[Start of section]

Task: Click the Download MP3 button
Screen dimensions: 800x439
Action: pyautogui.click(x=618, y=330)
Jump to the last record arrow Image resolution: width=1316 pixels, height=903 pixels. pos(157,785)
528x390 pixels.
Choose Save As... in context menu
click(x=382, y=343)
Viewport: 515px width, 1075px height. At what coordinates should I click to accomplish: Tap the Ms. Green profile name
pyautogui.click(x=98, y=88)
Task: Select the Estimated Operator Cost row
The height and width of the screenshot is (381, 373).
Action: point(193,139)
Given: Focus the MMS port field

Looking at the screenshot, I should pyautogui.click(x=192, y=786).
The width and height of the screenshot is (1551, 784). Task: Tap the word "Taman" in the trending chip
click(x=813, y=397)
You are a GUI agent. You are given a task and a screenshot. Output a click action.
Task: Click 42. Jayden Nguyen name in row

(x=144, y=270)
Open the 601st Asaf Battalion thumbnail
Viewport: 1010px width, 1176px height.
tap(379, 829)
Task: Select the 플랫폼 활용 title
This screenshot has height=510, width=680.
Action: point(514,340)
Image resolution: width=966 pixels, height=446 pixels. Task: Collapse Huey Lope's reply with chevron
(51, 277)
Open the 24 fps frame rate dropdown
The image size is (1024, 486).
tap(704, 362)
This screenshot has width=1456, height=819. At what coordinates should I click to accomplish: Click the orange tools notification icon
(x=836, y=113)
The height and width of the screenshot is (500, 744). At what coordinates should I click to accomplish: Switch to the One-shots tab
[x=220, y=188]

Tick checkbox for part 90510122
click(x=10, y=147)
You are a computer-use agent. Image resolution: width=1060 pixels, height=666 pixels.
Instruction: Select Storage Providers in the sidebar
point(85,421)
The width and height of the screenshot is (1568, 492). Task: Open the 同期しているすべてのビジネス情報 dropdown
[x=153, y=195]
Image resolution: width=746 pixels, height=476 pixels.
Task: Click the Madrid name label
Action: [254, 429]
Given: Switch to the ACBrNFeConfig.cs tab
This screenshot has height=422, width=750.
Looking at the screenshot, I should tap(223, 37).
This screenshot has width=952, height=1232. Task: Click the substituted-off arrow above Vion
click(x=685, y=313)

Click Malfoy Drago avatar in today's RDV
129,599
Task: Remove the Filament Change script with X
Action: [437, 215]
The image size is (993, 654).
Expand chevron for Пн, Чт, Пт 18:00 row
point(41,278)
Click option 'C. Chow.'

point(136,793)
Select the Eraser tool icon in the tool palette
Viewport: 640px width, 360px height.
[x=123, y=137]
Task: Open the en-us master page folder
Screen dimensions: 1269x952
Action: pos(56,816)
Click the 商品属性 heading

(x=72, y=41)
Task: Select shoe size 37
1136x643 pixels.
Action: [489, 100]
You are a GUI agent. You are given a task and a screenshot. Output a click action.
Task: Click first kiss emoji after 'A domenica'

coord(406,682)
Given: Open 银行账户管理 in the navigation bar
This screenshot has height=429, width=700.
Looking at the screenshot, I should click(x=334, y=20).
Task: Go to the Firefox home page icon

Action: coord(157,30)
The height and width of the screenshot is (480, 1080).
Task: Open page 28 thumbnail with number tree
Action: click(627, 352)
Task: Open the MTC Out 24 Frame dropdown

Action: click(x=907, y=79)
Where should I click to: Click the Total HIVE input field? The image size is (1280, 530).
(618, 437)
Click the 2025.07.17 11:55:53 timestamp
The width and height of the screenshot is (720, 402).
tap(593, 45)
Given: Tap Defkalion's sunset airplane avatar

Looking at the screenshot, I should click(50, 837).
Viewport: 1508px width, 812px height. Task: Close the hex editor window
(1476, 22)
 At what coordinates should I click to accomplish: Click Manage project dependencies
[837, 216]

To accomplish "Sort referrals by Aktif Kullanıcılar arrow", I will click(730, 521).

[End of section]

• WORK TO COMPLETE: All the records above need to be output exactly, with none omitted.

• ANSWER TO THIS PROBLEM:
Task: Click the Download MP3 button
Screen dimensions: 800x439
Action: pyautogui.click(x=618, y=330)
Jump to the last record arrow Image resolution: width=1316 pixels, height=903 pixels. pos(157,785)
528x390 pixels.
Choose Save As... in context menu
click(x=382, y=343)
Viewport: 515px width, 1075px height. At what coordinates should I click to accomplish: Tap the Ms. Green profile name
pyautogui.click(x=98, y=88)
Task: Select the Estimated Operator Cost row
The height and width of the screenshot is (381, 373).
Action: point(193,139)
Given: Focus the MMS port field

Looking at the screenshot, I should pyautogui.click(x=192, y=786).
The width and height of the screenshot is (1551, 784). Task: Tap the word "Taman" in the trending chip
click(x=813, y=397)
You are a GUI agent. You are given a task and a screenshot. Output a click action.
Task: Click 42. Jayden Nguyen name in row

(x=144, y=270)
Open the 601st Asaf Battalion thumbnail
Viewport: 1010px width, 1176px height.
tap(379, 829)
Task: Select the 플랫폼 활용 title
This screenshot has height=510, width=680.
Action: point(514,340)
Image resolution: width=966 pixels, height=446 pixels. Task: Collapse Huey Lope's reply with chevron
(51, 277)
Open the 24 fps frame rate dropdown
The image size is (1024, 486).
tap(704, 362)
This screenshot has width=1456, height=819. At what coordinates should I click to accomplish: Click the orange tools notification icon
(x=836, y=113)
The height and width of the screenshot is (500, 744). At what coordinates should I click to accomplish: Switch to the One-shots tab
[x=220, y=188]

Tick checkbox for part 90510122
click(x=10, y=147)
You are a computer-use agent. Image resolution: width=1060 pixels, height=666 pixels.
Instruction: Select Storage Providers in the sidebar
point(85,421)
The width and height of the screenshot is (1568, 492). Task: Open the 同期しているすべてのビジネス情報 dropdown
[x=153, y=195]
Image resolution: width=746 pixels, height=476 pixels.
Task: Click the Madrid name label
Action: [254, 429]
Given: Switch to the ACBrNFeConfig.cs tab
This screenshot has height=422, width=750.
Looking at the screenshot, I should tap(223, 37).
This screenshot has width=952, height=1232. Task: Click the substituted-off arrow above Vion
click(x=685, y=313)

Click Malfoy Drago avatar in today's RDV
129,599
Task: Remove the Filament Change script with X
Action: [437, 215]
The image size is (993, 654).
Expand chevron for Пн, Чт, Пт 18:00 row
point(41,278)
Click option 'C. Chow.'

point(136,793)
Select the Eraser tool icon in the tool palette
Viewport: 640px width, 360px height.
[x=123, y=137]
Task: Open the en-us master page folder
Screen dimensions: 1269x952
Action: pos(56,816)
Click the 商品属性 heading

(x=72, y=41)
Task: Select shoe size 37
1136x643 pixels.
Action: [489, 100]
You are a GUI agent. You are given a task and a screenshot. Output a click action.
Task: Click first kiss emoji after 'A domenica'

coord(406,682)
Given: Open 银行账户管理 in the navigation bar
This screenshot has height=429, width=700.
Looking at the screenshot, I should click(x=334, y=20).
Task: Go to the Firefox home page icon

Action: coord(157,30)
The height and width of the screenshot is (480, 1080).
Task: Open page 28 thumbnail with number tree
Action: click(627, 352)
Task: Open the MTC Out 24 Frame dropdown

Action: click(x=907, y=79)
Where should I click to: Click the Total HIVE input field? The image size is (1280, 530).
(618, 437)
Click the 2025.07.17 11:55:53 timestamp
The width and height of the screenshot is (720, 402).
tap(593, 45)
Given: Tap Defkalion's sunset airplane avatar

Looking at the screenshot, I should click(50, 837).
Viewport: 1508px width, 812px height. Task: Close the hex editor window
(1476, 22)
 At what coordinates should I click to accomplish: Click Manage project dependencies
[837, 216]

To accomplish "Sort referrals by Aktif Kullanıcılar arrow", I will click(730, 521).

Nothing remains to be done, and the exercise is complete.